I don't generally recommend watching not-so-current documentary films, but Pandora's Box is just as relevant and eye-opening now as it was when it first aired. It is hard to summarize this work as a whole, but Curtis' films all touch on societal issues, how governments and corporations manipulate their subjects, and most of all, how the ruling class and elites force their ideologies on the world.
Pandora's Box - E1 (The Engineers' Plot)
The first of six, this episode covers the Bolsheviks and their attempt to make the world more "rational." I am originally from Indiana, and until I watched this film, I didn't even know the Soviets copied the former industrial powerhouse of Gary, Indiana, in an attempt to re-create a sort of American industrial dream. A theme of treating citizens like statistics and failed attempts to control the masses in machine-like ways pervades this episode
Pandora's Box - E2 (To The Brink Of Eternity)
In this episode you'll see how "game theory" grabbed the interest of the United States government, and how they attempted to use this way of thinking to stay one step ahead in the Cold War. Mathematicians were hired by the RAND Corporation to develop strategies to control the world and enemies of the state. In methods very similar to the Soviets, they attempted to use data to control and manipulate the world, but failed to acknowledge the unpredictability of human beings.
Pandora's Box - E3 (The League of Gentlemen)
No we head over to the UK, and we see how Labour and Conservative governments attempted to follow what they thought were scientific laws to create prosperity and recapture the glory of the past. Economists convinced ruling Margaret Thatcher there were fool-proof technical ways using the "science of money" to steer the country back on track. We are now seeing a recurring theme here, a way o thinking very similar to the Soviets and Americans, which also ultimately failed.
Pandora's Box - E4 (Goodbye Mrs. Ant)
This one is all about the now-banned in many countries DDT, an insecticide that has caused unknowable amounts of human health and environmental damage around the world. Once again the recurring theme of using scientific methods to control unpredictable things (nature) remains, and we see how chemical corporations thought they were harnessing powers of evolution.
Although it took far too long, thanks to Rachel Carson and her groundbreaking book 'Silent Spring,'managed to shift the public perception of chemicals, but also failed to immediately impact the use of pesticides.
Pandora's Box - E5 (Black Power)
Over to 1950s and 1960s Ghana now, and how President Kwame Nkrumah attempted to use technology and science to turn newly independent Ghana into an industrialized modern nation. This vision would be achieved via the Volta Dam project and the electricity it provided. Nkrumah became increasingly dictatorial and internationally isolated with time, and ultimately the dam project failed to bring swift economic prosperity to Ghana.

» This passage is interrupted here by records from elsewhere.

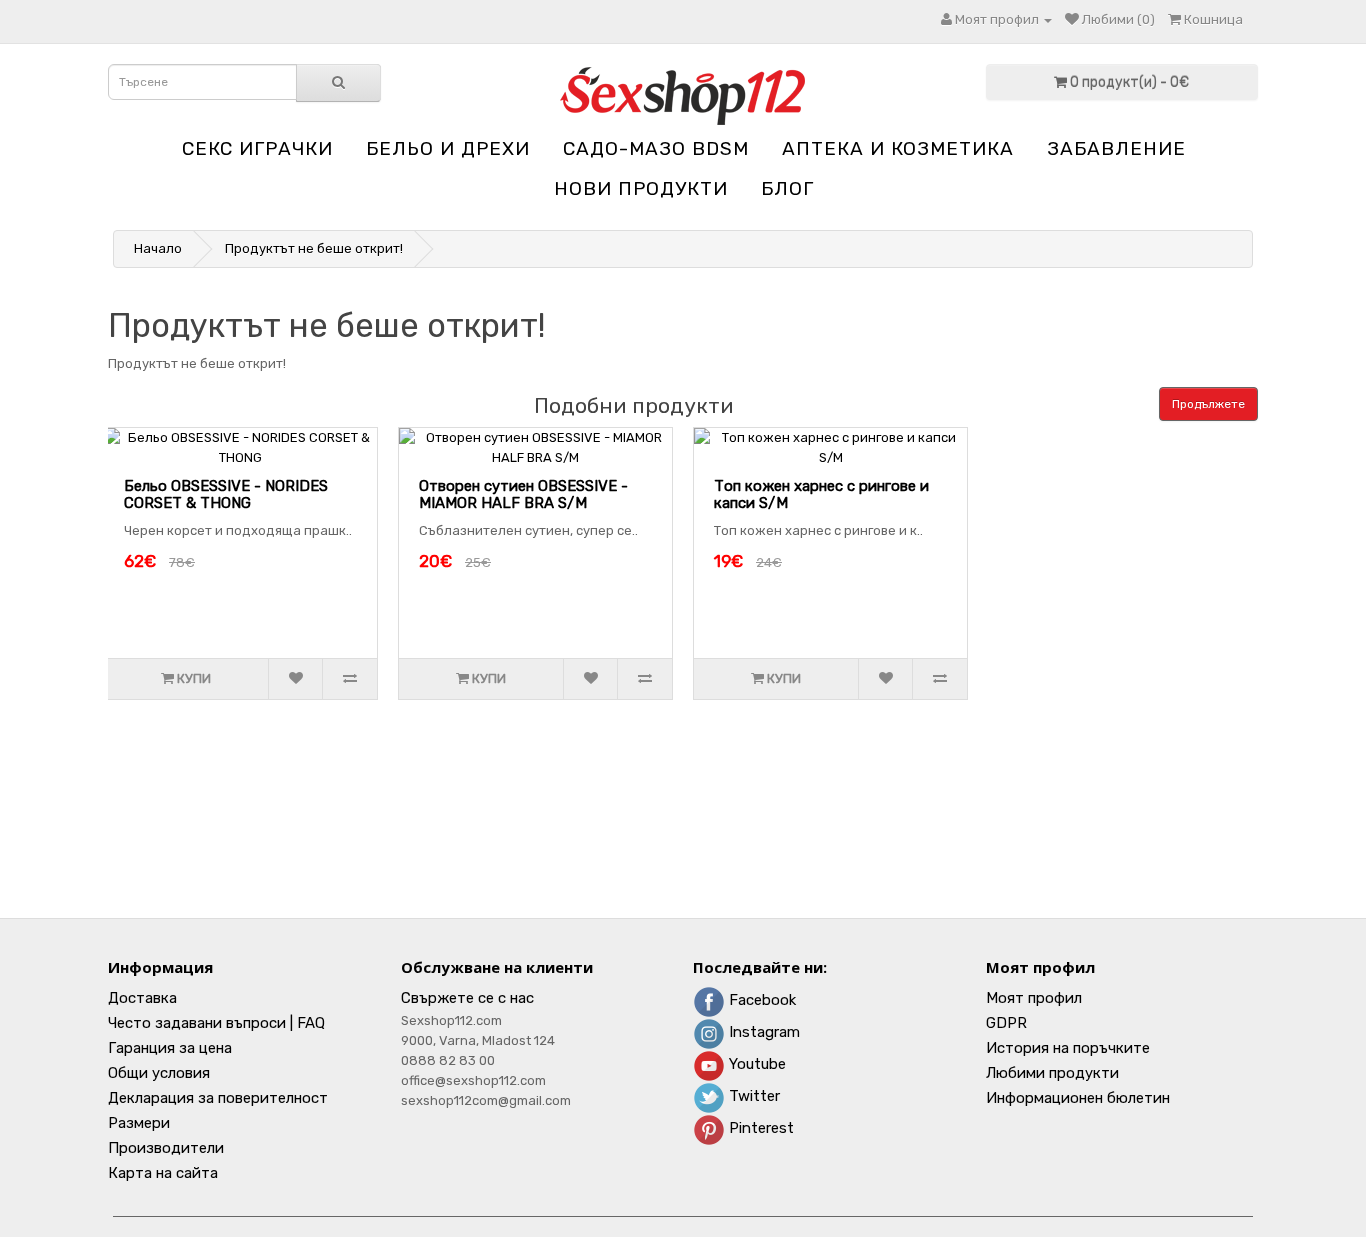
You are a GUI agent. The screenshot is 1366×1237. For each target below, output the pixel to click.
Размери (139, 1123)
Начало (158, 248)
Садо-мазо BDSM (656, 148)
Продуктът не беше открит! (314, 248)
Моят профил (1034, 998)
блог (787, 188)
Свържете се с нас (467, 998)
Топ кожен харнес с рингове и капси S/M (821, 494)
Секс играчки (257, 148)
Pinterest (759, 1128)
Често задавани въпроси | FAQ (216, 1023)
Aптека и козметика (898, 148)
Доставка (142, 998)
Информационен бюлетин (1078, 1098)
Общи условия (159, 1073)
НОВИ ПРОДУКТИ (641, 188)
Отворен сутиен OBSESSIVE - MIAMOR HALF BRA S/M (523, 494)
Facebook (760, 1000)
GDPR (1006, 1023)
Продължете (1208, 404)
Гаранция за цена (170, 1048)
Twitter (752, 1096)
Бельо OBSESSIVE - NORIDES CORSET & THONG (226, 494)
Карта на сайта (163, 1173)
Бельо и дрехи (448, 148)
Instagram (762, 1032)
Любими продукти (1052, 1073)
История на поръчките (1068, 1048)
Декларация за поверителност (218, 1098)
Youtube (755, 1064)
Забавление (1116, 148)
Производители (166, 1148)
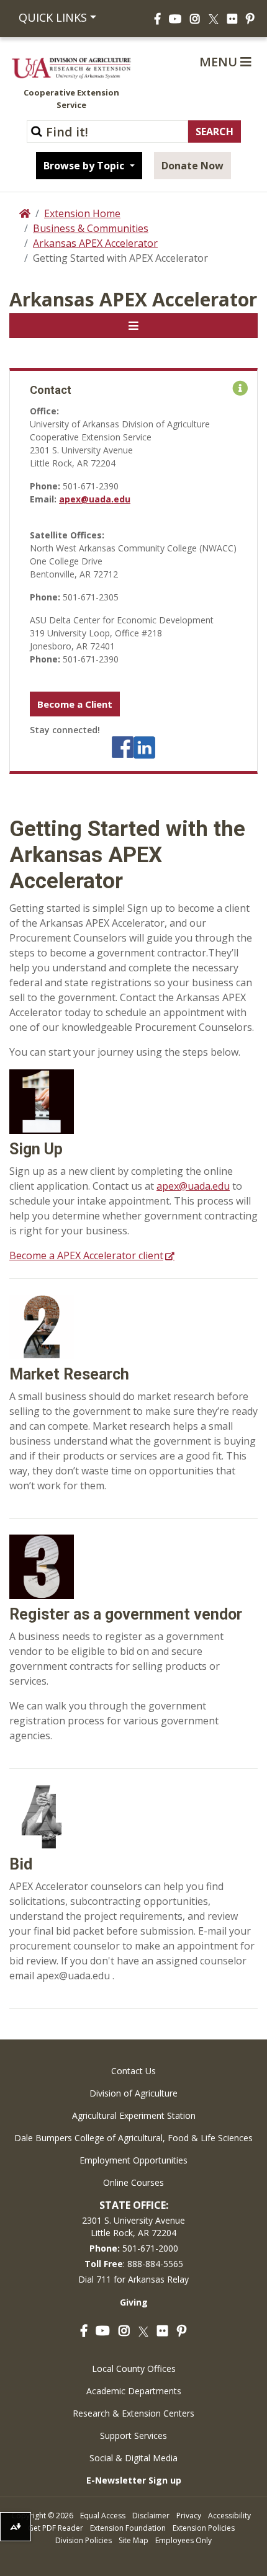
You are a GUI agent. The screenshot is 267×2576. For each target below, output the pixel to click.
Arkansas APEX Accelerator (95, 243)
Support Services (133, 2435)
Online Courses (133, 2182)
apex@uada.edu (94, 499)
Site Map (133, 2540)
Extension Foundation (128, 2528)
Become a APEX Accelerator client (86, 1255)
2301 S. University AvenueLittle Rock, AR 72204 (133, 2226)
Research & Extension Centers (133, 2413)
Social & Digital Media (133, 2458)
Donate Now (192, 165)
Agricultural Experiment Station (134, 2115)
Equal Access (102, 2515)
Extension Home (82, 213)
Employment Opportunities (133, 2160)
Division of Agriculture (133, 2093)
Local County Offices (134, 2368)
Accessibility (229, 2515)
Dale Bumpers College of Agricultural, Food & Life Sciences (133, 2138)
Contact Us (133, 2071)
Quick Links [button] (53, 17)
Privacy (188, 2515)
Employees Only (183, 2540)
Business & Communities (90, 228)
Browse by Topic (85, 165)
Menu (219, 61)
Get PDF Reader (55, 2528)
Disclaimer (151, 2515)
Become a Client (74, 704)
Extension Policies (204, 2528)
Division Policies (83, 2540)
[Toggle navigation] (133, 325)
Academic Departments (133, 2391)
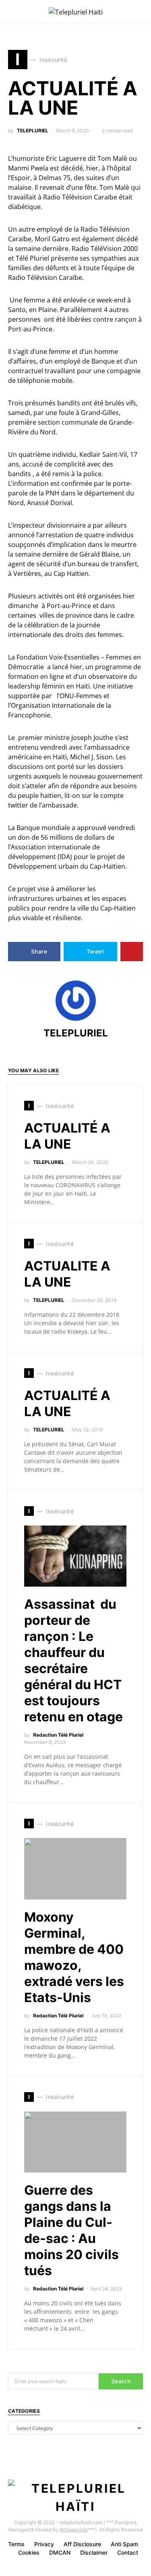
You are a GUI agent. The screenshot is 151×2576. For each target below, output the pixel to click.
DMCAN (59, 2552)
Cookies (28, 2552)
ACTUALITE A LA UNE (67, 1274)
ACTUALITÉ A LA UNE (67, 1136)
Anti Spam (124, 2544)
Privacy (44, 2544)
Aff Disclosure (82, 2544)
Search (120, 2381)
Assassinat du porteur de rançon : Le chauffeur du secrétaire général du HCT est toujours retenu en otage (73, 1660)
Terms (16, 2544)
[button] (140, 12)
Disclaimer (94, 2552)
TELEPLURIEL (32, 130)
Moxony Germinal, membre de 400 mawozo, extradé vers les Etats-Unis (74, 1957)
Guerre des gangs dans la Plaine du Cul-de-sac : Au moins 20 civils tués (71, 2230)
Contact (127, 2552)
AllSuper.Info (74, 2530)
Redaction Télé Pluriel (58, 1735)
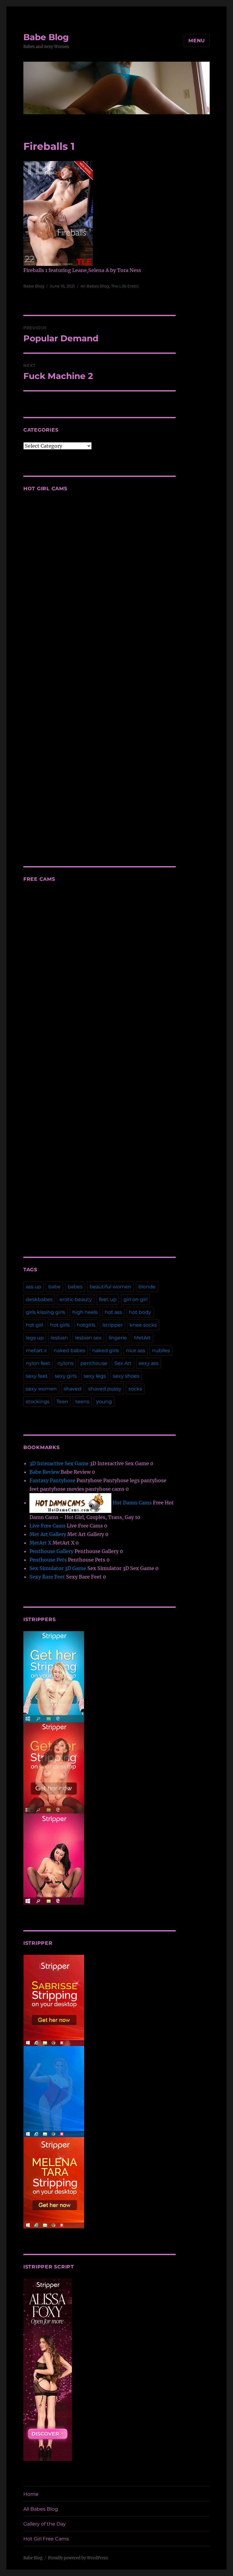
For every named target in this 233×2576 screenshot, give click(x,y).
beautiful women (110, 1287)
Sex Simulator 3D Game (57, 1568)
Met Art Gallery (47, 1534)
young (104, 1401)
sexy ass (148, 1363)
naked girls (105, 1350)
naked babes (69, 1350)
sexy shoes (126, 1376)
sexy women (41, 1389)
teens (82, 1401)
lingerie (118, 1338)
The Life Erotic (125, 286)
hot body (140, 1312)
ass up (33, 1287)
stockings (37, 1401)
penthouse (93, 1363)
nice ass (135, 1350)
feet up (107, 1299)
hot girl (34, 1325)
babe (54, 1287)
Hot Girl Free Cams (46, 2539)
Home (31, 2494)
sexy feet (37, 1376)
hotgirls (86, 1325)
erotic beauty (75, 1299)
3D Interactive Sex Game (59, 1463)
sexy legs (95, 1376)
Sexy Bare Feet (47, 1577)
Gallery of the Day (44, 2524)
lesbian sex (88, 1338)
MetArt (142, 1338)
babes (75, 1287)
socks (135, 1389)
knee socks (143, 1325)
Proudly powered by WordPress (78, 2558)
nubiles (161, 1350)
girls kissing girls (45, 1312)
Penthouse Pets (48, 1560)
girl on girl (135, 1299)
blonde (147, 1287)
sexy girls (66, 1376)
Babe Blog (46, 37)
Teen (62, 1401)
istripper (112, 1325)
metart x (36, 1350)
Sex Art (123, 1363)
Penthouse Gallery (51, 1551)
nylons (65, 1363)
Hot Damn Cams (131, 1503)
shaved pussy (104, 1389)
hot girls (60, 1325)
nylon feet (38, 1363)
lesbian (59, 1338)
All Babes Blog (94, 286)
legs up (35, 1338)
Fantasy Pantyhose (52, 1480)
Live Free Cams (47, 1526)
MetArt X (40, 1543)
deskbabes (39, 1299)
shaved (72, 1389)
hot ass (113, 1312)
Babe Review (44, 1472)
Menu (196, 40)
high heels (85, 1312)
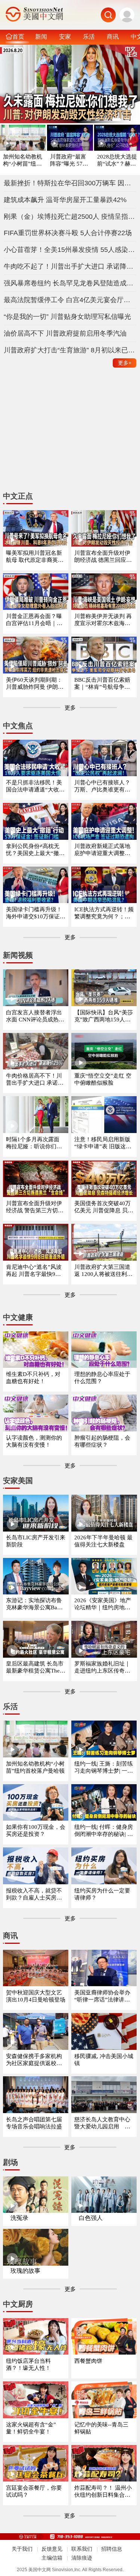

Pandora's Box - E6 (A Is For Atom)
In the final episode of this series, we're going atomic, and looking at how scientists and politicians thought they could reinvent the world with with limitless energy. This aired when the Chernobyl disaster was still very fresh in the minds of the world, and great global PR efforts were made to assure a disaster like this would never happen again. Well, when profit motives are a priority, safety takes a back seat, and Fukushima was a harsh reminder we still haven't faced the problems head on yet.